The cross-manufacturer standard matter not only regulates communication between devices in the smart home. It also defines certain functions. For example, how they receive their control commands. In this context, it is important to know that nowadays many remotely controlled WLAN lamps, power sockets and other so-called IoT (Internet of Things) products are constantly connected to the Internet.
This means the smartphone app or touchscreen does not control them directly, but sends commands to a web server. Technically, it can also be several servers or an entire server farm that the provider maintains. Because the goal is so cloudy and difficult to grasp, the term cloud has become common for server solutions on the Internet.

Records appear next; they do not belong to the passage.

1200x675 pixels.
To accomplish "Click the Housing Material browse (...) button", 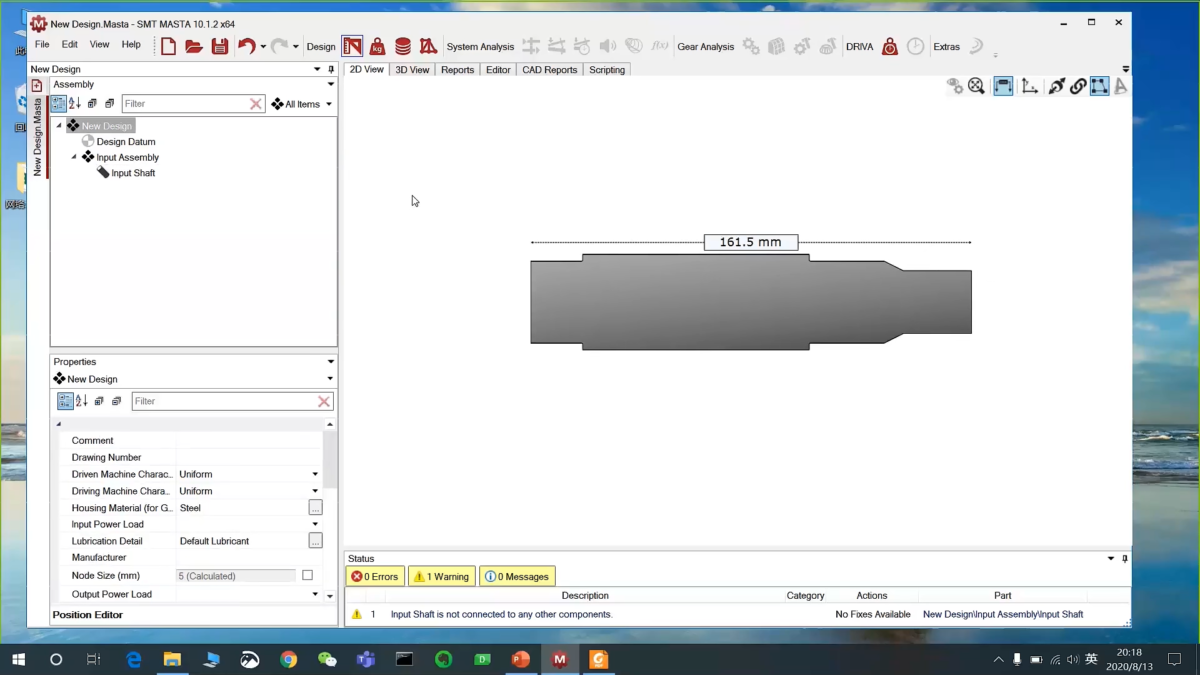I will (x=315, y=508).
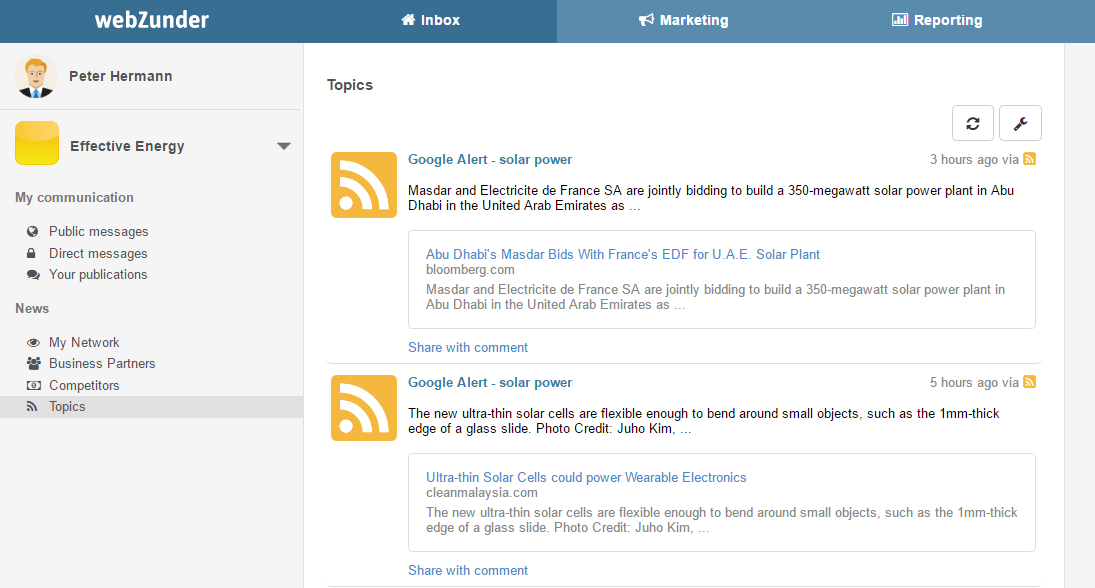
Task: Open the Competitors news feed
Action: pyautogui.click(x=84, y=385)
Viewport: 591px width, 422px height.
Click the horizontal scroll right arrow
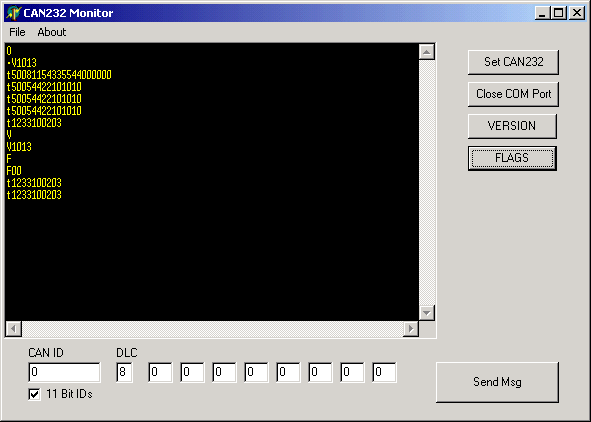(411, 329)
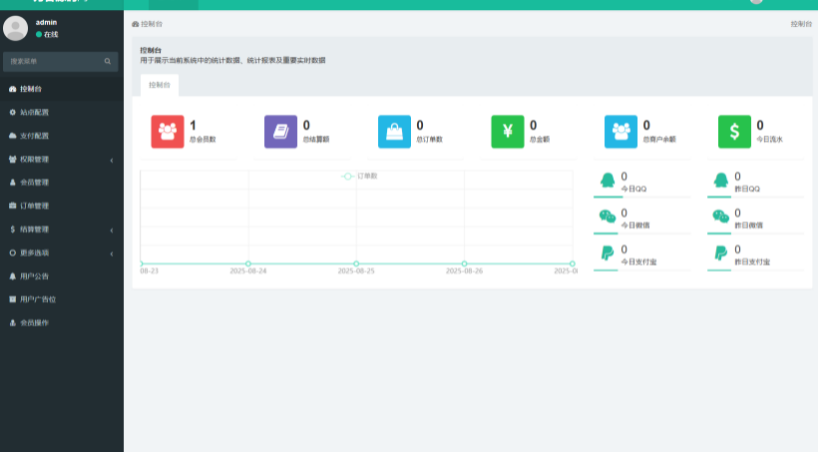Select the 控制台 tab above the stats

tap(159, 86)
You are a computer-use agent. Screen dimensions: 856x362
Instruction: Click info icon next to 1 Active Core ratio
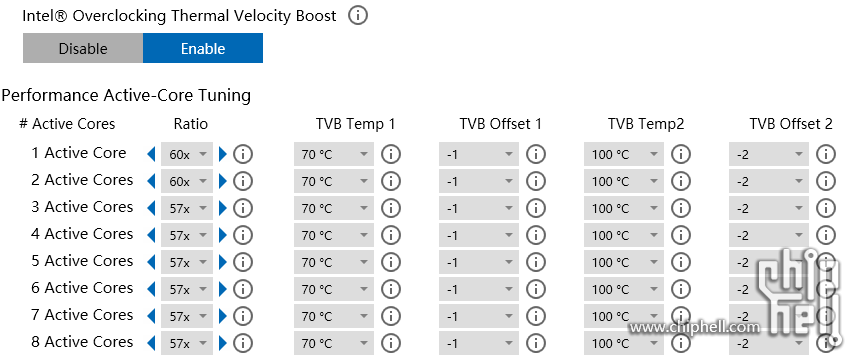[243, 155]
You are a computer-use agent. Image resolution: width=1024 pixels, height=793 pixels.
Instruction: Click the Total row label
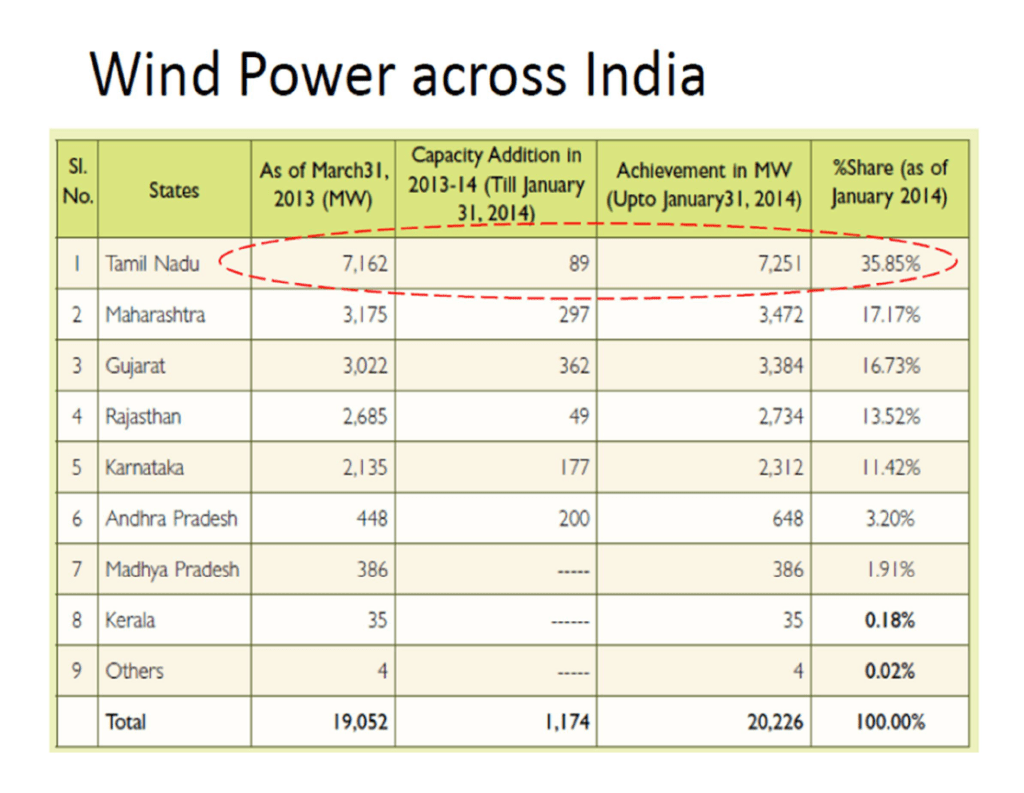tap(124, 722)
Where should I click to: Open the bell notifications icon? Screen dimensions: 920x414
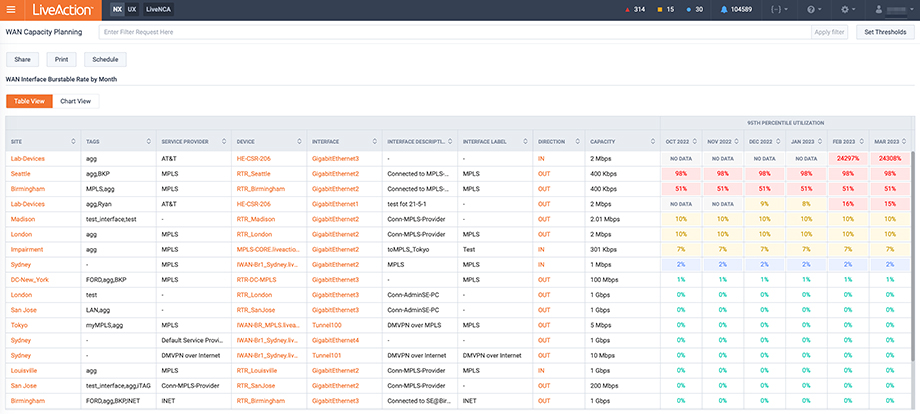(723, 9)
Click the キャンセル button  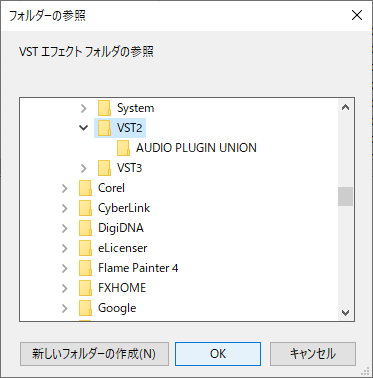313,354
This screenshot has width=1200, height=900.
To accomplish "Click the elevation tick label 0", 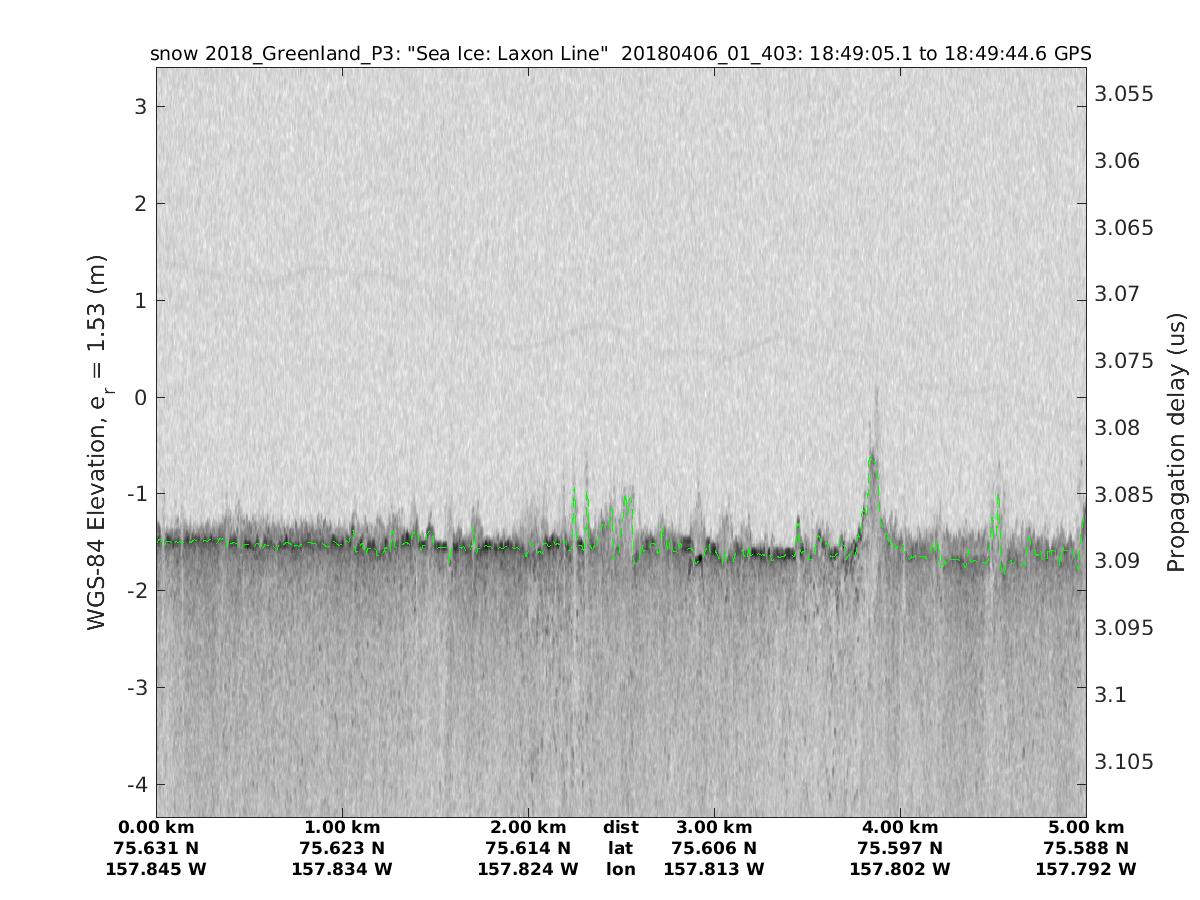I will (141, 397).
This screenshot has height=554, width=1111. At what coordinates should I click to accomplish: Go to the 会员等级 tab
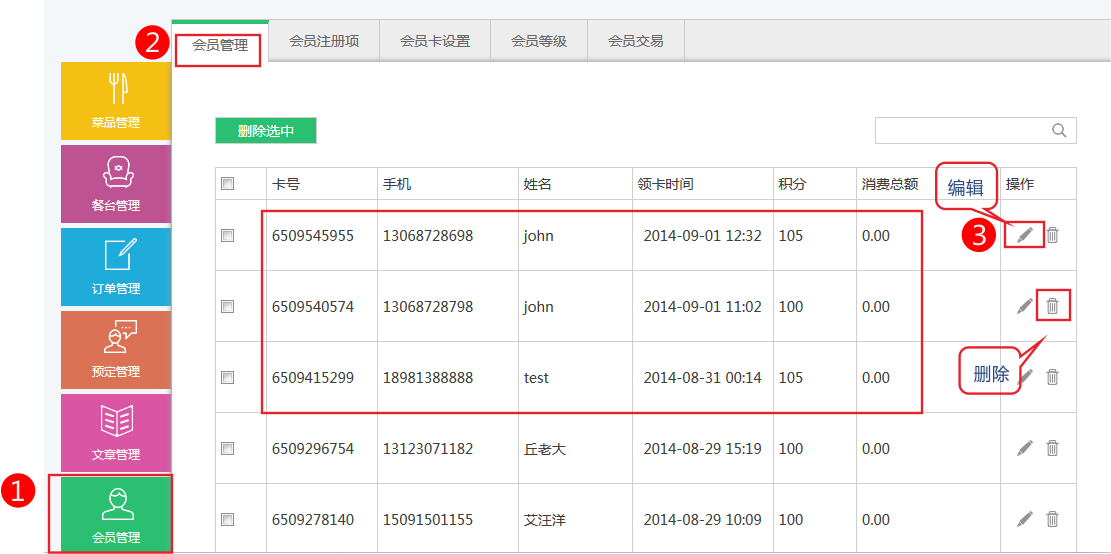pos(539,42)
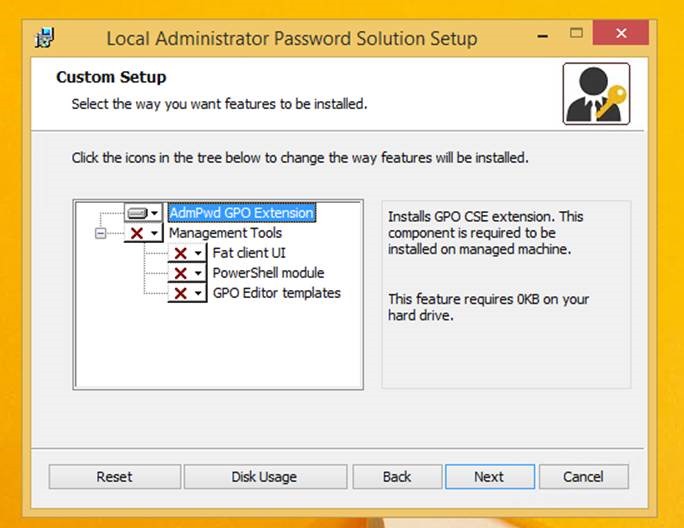Select the AdmPwd GPO Extension feature
684x528 pixels.
tap(242, 213)
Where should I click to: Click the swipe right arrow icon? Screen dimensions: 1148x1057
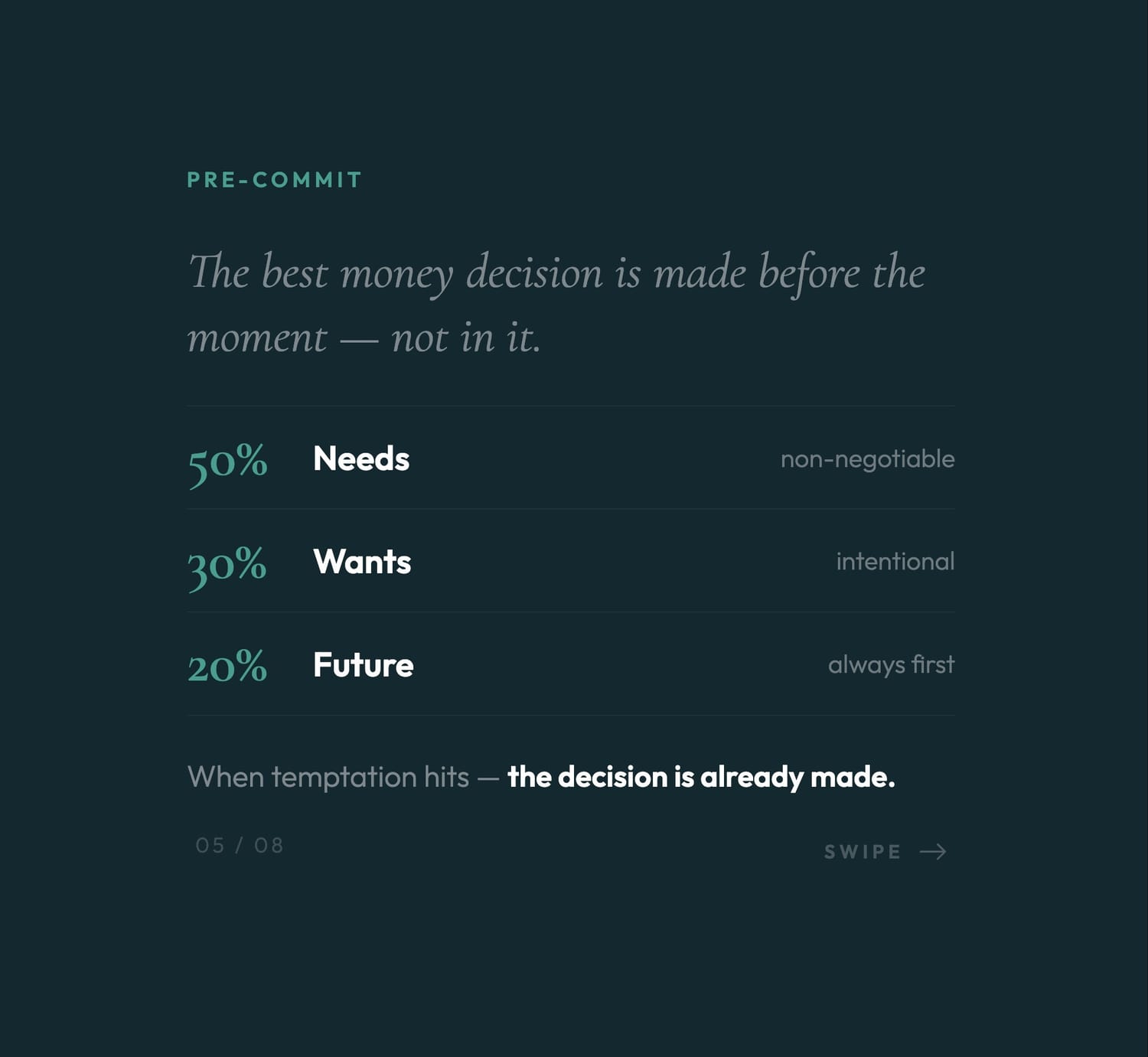coord(933,852)
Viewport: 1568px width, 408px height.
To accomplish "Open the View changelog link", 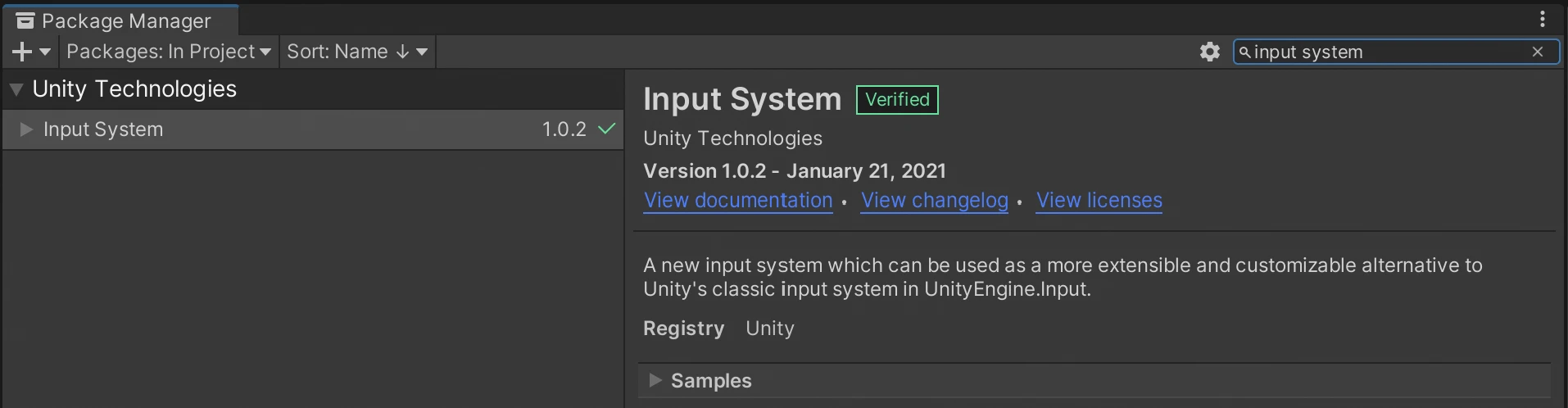I will coord(934,201).
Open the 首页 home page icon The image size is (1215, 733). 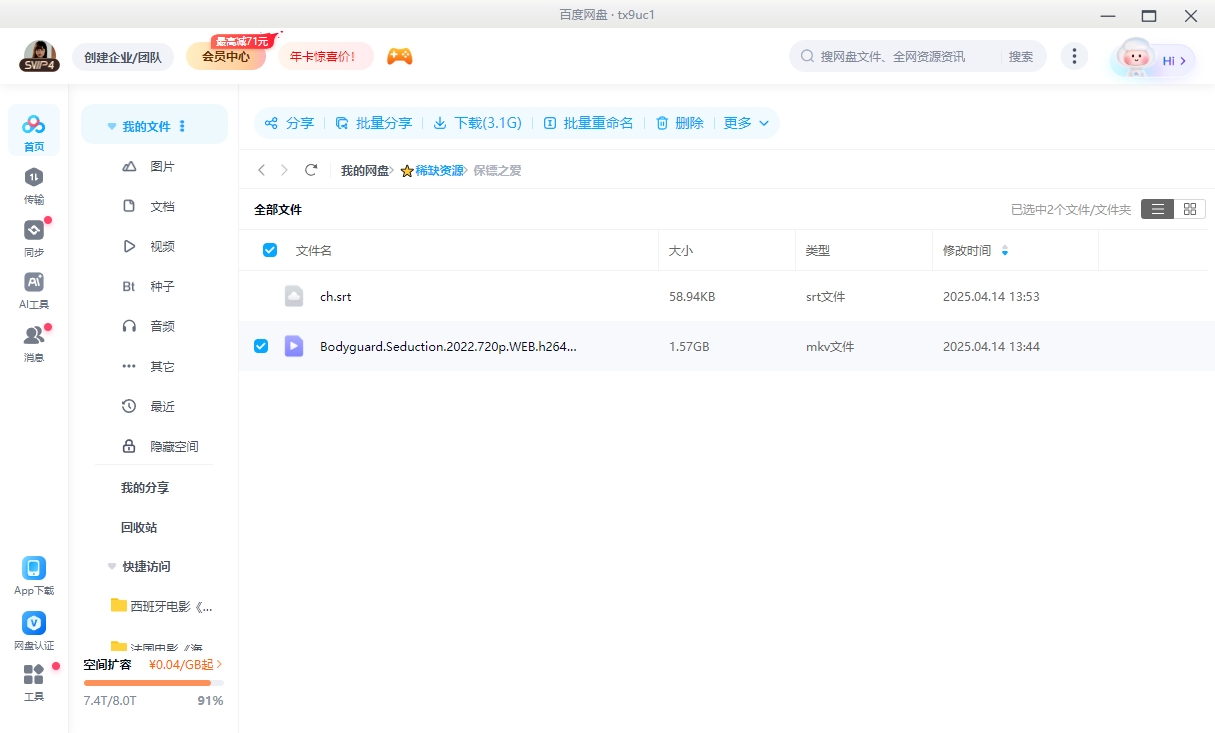tap(33, 128)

The data cloud processes information and sends the desired control signal back to the lamp or heating controller via the Internet. Voice assistants like Amazon Alexa also work this way. The only difference is that the server receives audio clips of the voice recordings instead of manual touchscreen commands from a smartphone.
Cloud to cloud connection
Strictly speaking, a smart home control system such as Alexa or Google Assistant already involves two data clouds: the cloud of Amazon or Google and the data center of the device provider. Both are in contact via the Internet. If the lights are to be switched on at home, the command first goes to the control system’s cloud, then to the device cloud, and finally from there back home.
Users can hardly check what happens on the way. Is the transmission encrypted and tap-proof? Who has access to the data if the server is located in a country with different laws and regulations, such as China?
These questions multiply as more products with their own cloud are added. In the worst case, the smart home then communicates alternately with servers all over the world, leaving data traces everywhere. This often involves keeping several connections open at the same time. The fact that cloud-based systems work as well as they do today sometimes borders on a miracle.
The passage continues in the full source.